Following this week's decision, companies like Google can be required to remove content that fits the (exceptionally ambiguous) criteria of being "inadequate, irrelevant or no longer relevant, or excessive in relation to the purposes for which they were processed and in the light of the time that has elapsed."
The ruling contradicts a non-binding agreement, published last June, in which a key advisor to the European Court of Justice stated that Google could not, in fact, be compelled to erase such data.
Privacy-Loving Brits File Legal Challenge
Privacy advocates in Britain introduced a legal challenge against the nation's top intelligence agency -- National Security Agency compadre Government Communications Headquarters, or GCHQ -- claiming that it engaged in illegal hacking.
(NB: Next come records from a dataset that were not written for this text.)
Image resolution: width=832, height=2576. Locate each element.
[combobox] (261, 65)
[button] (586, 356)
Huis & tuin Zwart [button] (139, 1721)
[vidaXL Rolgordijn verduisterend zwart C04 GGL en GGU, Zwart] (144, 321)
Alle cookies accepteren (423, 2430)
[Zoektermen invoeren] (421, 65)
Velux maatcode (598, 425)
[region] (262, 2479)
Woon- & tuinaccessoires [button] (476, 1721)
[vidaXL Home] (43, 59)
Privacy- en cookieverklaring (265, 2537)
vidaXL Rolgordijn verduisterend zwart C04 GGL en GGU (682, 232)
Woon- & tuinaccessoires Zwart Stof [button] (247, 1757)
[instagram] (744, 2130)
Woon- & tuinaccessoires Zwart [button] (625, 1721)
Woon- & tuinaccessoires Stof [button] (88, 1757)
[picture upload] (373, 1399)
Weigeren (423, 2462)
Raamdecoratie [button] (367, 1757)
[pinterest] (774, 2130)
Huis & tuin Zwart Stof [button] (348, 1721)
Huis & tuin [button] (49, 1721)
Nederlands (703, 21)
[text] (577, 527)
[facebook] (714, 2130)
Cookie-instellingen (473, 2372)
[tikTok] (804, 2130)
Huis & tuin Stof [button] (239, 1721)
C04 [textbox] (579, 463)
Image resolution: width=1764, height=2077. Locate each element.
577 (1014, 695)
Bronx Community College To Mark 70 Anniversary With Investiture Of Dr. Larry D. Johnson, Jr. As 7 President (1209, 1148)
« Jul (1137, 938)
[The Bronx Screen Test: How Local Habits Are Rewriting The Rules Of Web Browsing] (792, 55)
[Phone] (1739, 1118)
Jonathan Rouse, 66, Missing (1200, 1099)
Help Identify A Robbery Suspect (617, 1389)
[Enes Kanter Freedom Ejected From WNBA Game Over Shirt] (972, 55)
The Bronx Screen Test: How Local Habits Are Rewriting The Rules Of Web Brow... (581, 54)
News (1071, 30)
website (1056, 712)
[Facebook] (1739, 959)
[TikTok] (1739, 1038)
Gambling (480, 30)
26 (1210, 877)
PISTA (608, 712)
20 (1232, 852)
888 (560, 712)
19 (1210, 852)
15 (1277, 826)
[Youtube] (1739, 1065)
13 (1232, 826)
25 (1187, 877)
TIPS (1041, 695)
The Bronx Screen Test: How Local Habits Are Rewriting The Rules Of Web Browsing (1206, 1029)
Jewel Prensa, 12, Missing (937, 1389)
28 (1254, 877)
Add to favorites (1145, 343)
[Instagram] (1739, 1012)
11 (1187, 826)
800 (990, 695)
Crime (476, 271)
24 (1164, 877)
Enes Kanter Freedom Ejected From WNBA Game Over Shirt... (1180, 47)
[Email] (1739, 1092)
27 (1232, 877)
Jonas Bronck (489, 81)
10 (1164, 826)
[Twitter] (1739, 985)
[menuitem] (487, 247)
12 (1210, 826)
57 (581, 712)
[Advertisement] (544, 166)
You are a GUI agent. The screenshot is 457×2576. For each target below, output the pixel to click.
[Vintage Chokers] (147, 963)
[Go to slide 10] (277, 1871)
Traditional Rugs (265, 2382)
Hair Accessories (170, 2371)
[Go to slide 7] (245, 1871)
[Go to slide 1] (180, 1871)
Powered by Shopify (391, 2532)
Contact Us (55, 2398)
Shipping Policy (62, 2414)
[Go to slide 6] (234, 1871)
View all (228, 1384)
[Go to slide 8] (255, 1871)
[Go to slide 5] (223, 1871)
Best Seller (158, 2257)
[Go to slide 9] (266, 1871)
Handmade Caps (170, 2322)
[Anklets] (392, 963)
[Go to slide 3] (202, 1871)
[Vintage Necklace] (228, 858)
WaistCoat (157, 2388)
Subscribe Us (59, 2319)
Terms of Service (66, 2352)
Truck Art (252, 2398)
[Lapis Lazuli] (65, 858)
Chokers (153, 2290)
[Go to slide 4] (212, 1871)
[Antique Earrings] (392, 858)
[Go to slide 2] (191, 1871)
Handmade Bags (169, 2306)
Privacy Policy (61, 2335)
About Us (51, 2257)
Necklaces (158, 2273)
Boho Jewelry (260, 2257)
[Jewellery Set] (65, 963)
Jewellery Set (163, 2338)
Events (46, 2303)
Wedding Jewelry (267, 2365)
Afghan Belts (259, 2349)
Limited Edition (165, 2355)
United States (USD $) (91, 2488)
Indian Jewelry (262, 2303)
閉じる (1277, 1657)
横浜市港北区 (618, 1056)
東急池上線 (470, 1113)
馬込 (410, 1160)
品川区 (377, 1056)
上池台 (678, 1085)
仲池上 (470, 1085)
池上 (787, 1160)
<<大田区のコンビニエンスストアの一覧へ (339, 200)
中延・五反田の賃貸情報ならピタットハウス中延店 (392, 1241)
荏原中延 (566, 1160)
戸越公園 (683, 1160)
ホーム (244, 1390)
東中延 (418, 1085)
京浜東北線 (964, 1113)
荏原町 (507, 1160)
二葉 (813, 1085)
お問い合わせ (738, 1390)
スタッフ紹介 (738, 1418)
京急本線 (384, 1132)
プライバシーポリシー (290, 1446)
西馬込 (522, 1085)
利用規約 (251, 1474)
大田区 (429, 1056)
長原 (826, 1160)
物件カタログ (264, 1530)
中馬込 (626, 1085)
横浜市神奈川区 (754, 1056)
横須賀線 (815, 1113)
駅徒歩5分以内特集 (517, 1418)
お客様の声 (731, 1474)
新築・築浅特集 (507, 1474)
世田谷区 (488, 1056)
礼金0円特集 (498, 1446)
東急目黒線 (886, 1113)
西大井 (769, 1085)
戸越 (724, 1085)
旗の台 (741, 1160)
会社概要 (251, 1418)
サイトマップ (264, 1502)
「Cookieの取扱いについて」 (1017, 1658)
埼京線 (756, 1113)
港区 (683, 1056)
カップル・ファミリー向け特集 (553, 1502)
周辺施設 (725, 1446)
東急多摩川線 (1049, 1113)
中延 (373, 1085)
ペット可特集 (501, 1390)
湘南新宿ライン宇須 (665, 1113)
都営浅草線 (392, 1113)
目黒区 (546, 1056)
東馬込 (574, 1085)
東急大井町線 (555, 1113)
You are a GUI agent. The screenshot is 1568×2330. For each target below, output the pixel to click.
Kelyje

The complaint, filed by Privacy International, centers on GCHQ's use of malware that enabled it to turn on a computer's microphone and camera without the owner's consent.
The GCHQ programs are the "modern equivalent of the government ... rummaging through your filing cabinets, diaries, journals and correspondence," reads a statement from Privacy International.
In February, news broke that GCHQ had intercepted and collected millions of images of people via Yahoo webcam chats. Some of the images were sexually explicit.
[Source: The New York Times]
Aussie Spies Sought US Help
The Australian Signals Directorate, the nation's electronic espionage agency, sought help from American spies as part of its efforts to monitor communications of Australian citizens, according to a new book by Glenn Greenwald, the journalist who first set the Edward Snowden snowball in motion.
In No Place to Hide, Greenwald cites Snowden docs, revealing that the Australian Signals Directorate "pleaded" with the NSA to expand its intelligence partnership.
Greenwald's book also claims that the Australian Signals Directorate and NSA worked together to collect intelligence that led to the arrest of a terrorist involved in the 2002 Bali bombings.
[Source: The Age]
Alibaba Stiffens on Counterfeits Ahead of IPO
Chinese e-commerce giant Alibaba, which last week filed for its much anticipated initial public offering, is touting its intellectual property-protection bona fides.
In recent years, the company has intensified its efforts to rid itself of fake goods, which are notoriously pervasive in China.
Alibaba's IPO filing conceded that the perception that its offerings are full of fakes could negatively impact business, but the company reportedly is doing what it can -- including spending US$16 million per year to stop counterfeits -- to remedy that image.